La questione di fondo è proprio questa: il rapporto dei francesi alle presidenziali, che il 10 aprile potrebbe indicare un netto cambiamento rispetto al passato, segno che «qualcosa non sta più funzionando, che ci sono problematiche irrisolte. Questo lo abbiamo già percepito in questa campagna elettorale» ha prospettato Jaffrè. Al di là dell’entrata in campagna tardiva di Emmanuel Macron - che si è dichiarato candidato il 3 marzo - e della schiacciante attualità internazionale della guerra in Ucraina, la sensazione dominante è stata quella di un interesse minore dei francesi, di uno stallo generalizzato. «Quando un presidente uscente è candidato alla propria successione, generalmente fatica a rimettersi nei panni del candidato e a dare lo slancio necessario alla sua campagna. Il presidente Macron non ha fatto eccezione a questa tendenza» - ha proseguito l’analista - «e a questo si aggiunge la perdita di credibilità evidente dei partiti politici tradizionali e dei loro candidati». Come fa notare l’esperto, la destra tradizionalista di governo, rappresentata da Valèrie Pècresse, è «totalmente crollata», motivo per cui è cresciuto in modo significativo il consenso verso la destra radicale. Di fronte abbiamo il presidente uscente Macron che rappresenta il centro, mentre la sinistra francese è «sparita dai radar ma avrà un ruolo cruciale da giocare al ballottaggio».

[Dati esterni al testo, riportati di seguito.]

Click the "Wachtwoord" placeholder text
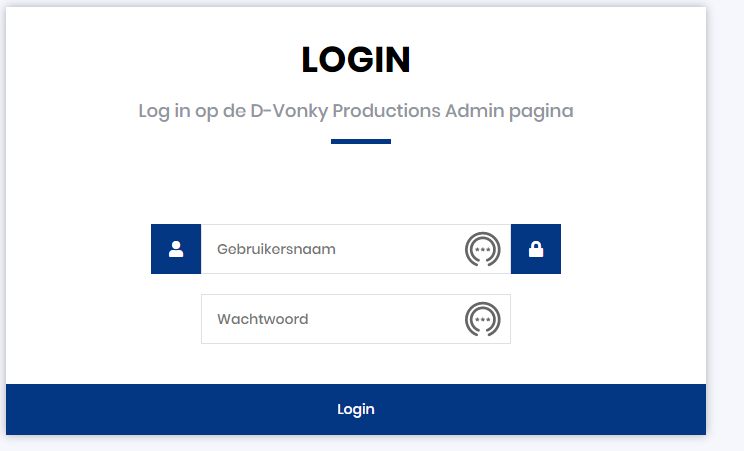744x451 pixels. [263, 319]
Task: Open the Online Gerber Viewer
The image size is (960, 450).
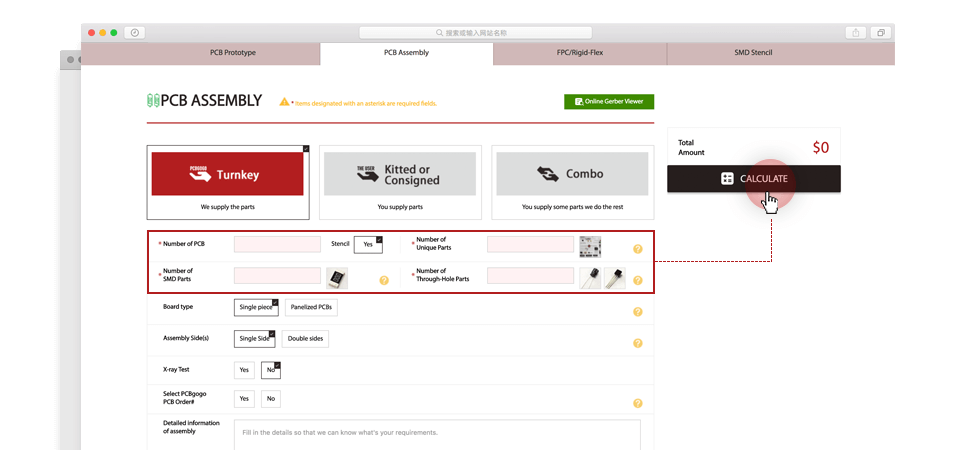Action: [x=609, y=102]
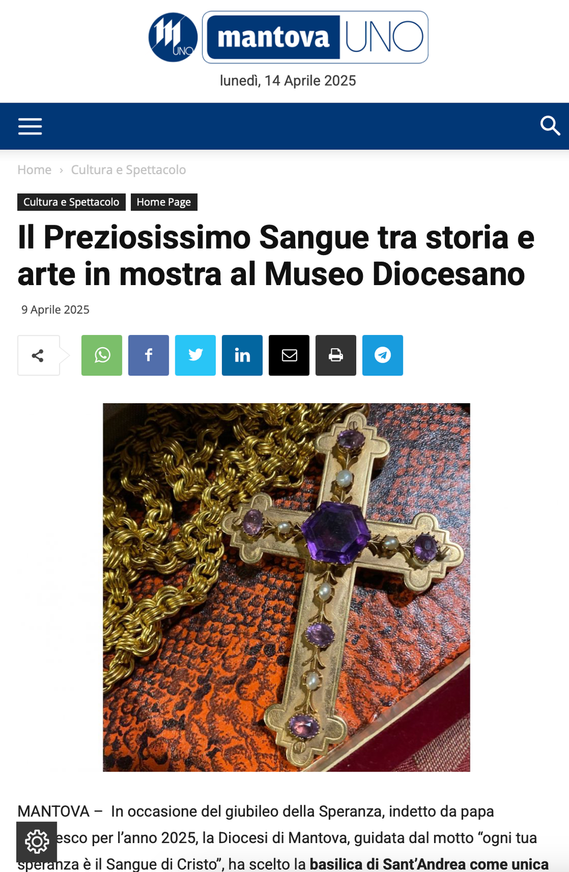Click the search magnifier icon
This screenshot has height=872, width=569.
[550, 126]
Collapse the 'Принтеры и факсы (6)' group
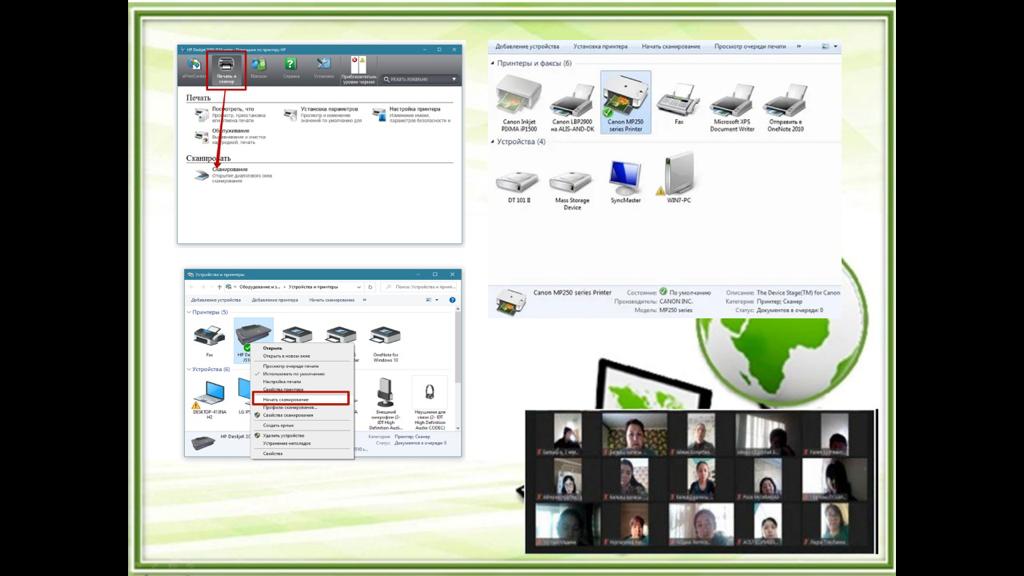Screen dimensions: 1024x576 [x=492, y=63]
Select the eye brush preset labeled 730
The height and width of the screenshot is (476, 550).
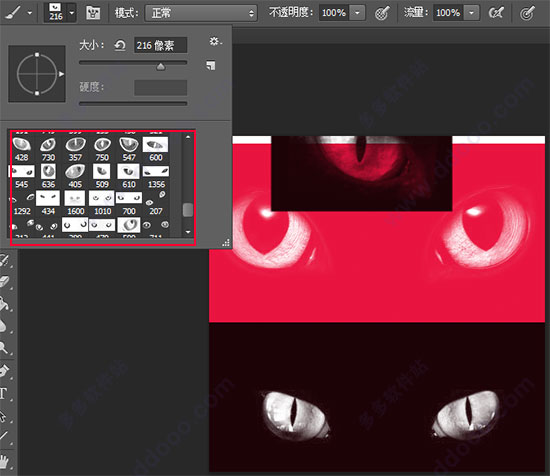coord(48,149)
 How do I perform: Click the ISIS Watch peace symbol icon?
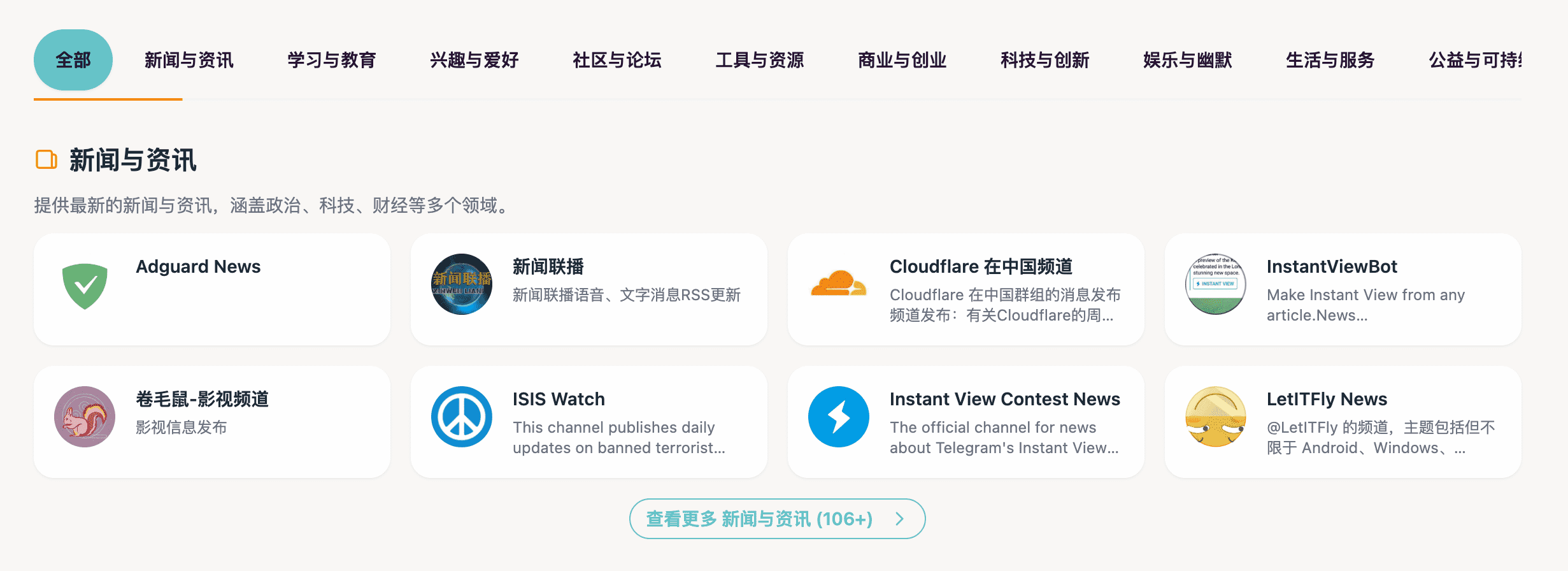click(462, 417)
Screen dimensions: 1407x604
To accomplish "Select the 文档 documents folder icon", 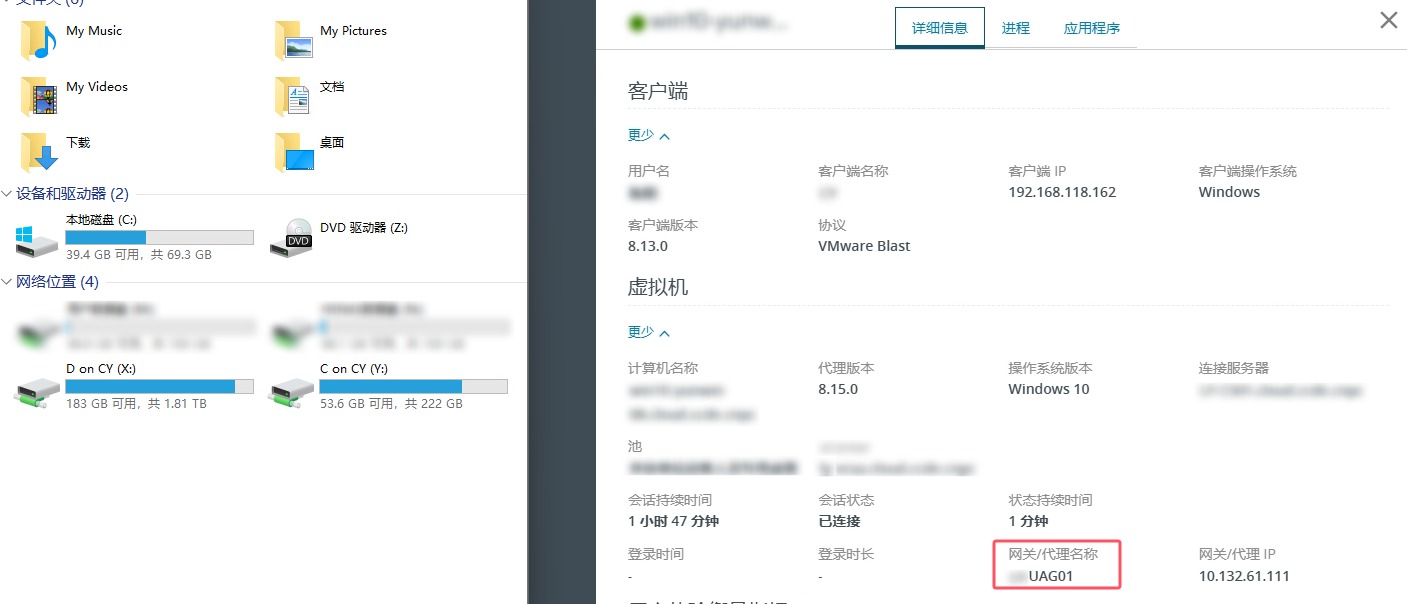I will pos(293,96).
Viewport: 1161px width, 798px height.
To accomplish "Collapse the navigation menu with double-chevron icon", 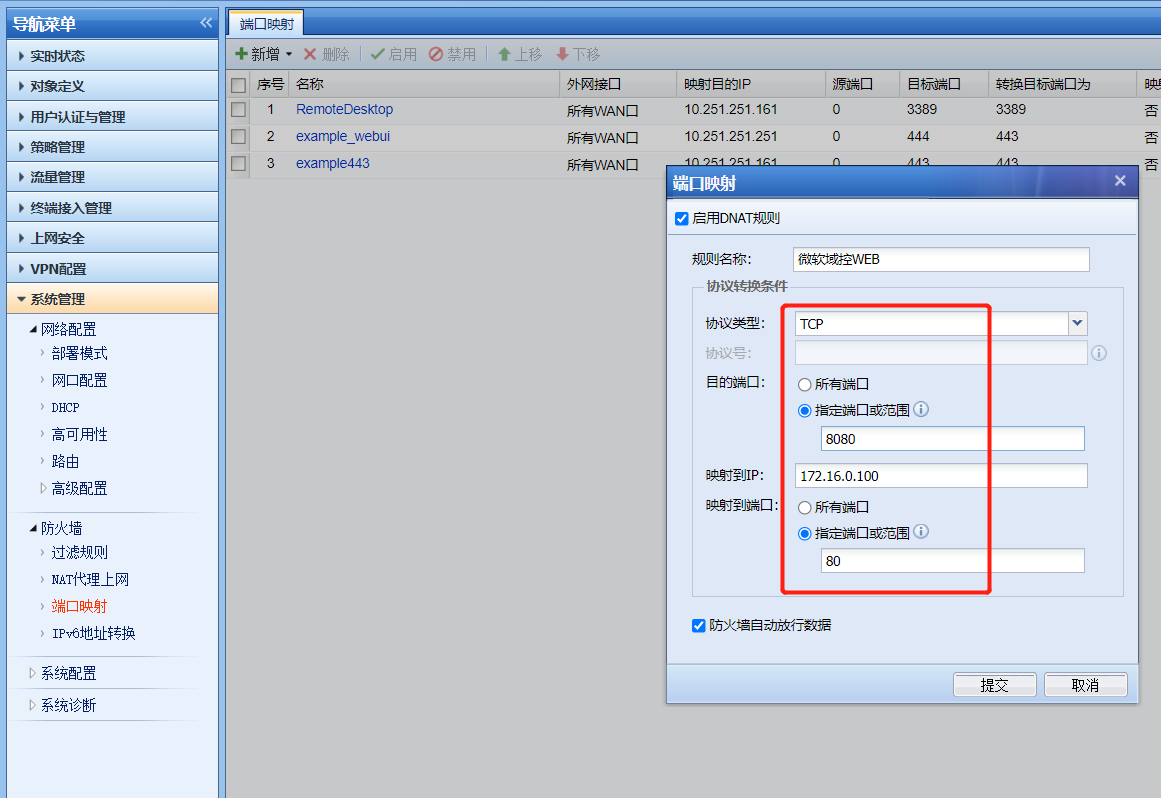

Un secondo turno che, il 24 aprile, con ogni probabilità sulla base degli ultimi sondaggi metterà nuovamente a confronto Macron e Le Pen. «Attenzione però, non sarà lo stesso match, la stessa lotta del 2017. Del resto i sondaggi indicano già un risultato più serrato tra i due» ha fatto notare il politologo. Nel 2017 Macron era un «uomo nuovo al quale non si poteva rimproverare nulla. Oggi il suo rapporto con i francesi è decisamente diverso. E’ esposto a critiche sul bilancio del suo mandato, sul suo modo di governare e la sua personalità» ha aggiunto Jaffrè.
Di fronte neanche la leader del Rassemblement National è la stessa persona rispetto a 5 anni fa. «Le Pen ha fatto di tutto per uscire dall’immagine dell’estremista. Suo stile personale è più rilassato, mette meno avanti le misure anti-europee che spaventavano i francesi e sull'immigrazione cerca di dare le giuste risposte alle aspettative dei cittadini» ha fatto notare l’ex vicepresidente del noto istituto di sondaggio Sofres. «Le Pen ha fatto dei progressi e lo dimostra il modo in cui ha portato avanti la sua campagna ed è riuscita ad arginare la netta progressione di Eric Zemmour» ha analizzato Jaffrè. Oltre allo spettro dell’astensionismo, un’altra incognita che grava sull'esito delle presidenziali sarà la capacità di Macron e della sua maggioranza a mobilitare gli elettori durante i 15 giorni che separano il primo turno dal secondo. "Dall’11 aprile comincerà una campagna nuova, a tutti gli effetti. In Francia come all’estero molti danno come certa la rielezione di Macron, ma in realtà l’esito del voto è molto più incerto rispetto al 2017» ha valutato il politologo francese. Alla fine tutto dipenderà da «quanti decideranno che bisogna impedire una vittoria di Le Pen, andando quindi alle urne per votare Macron, e in questa prospettiva avranno un peso enorme gli elettori di tutte le forze di sinistra» ha concluso Jaffrè.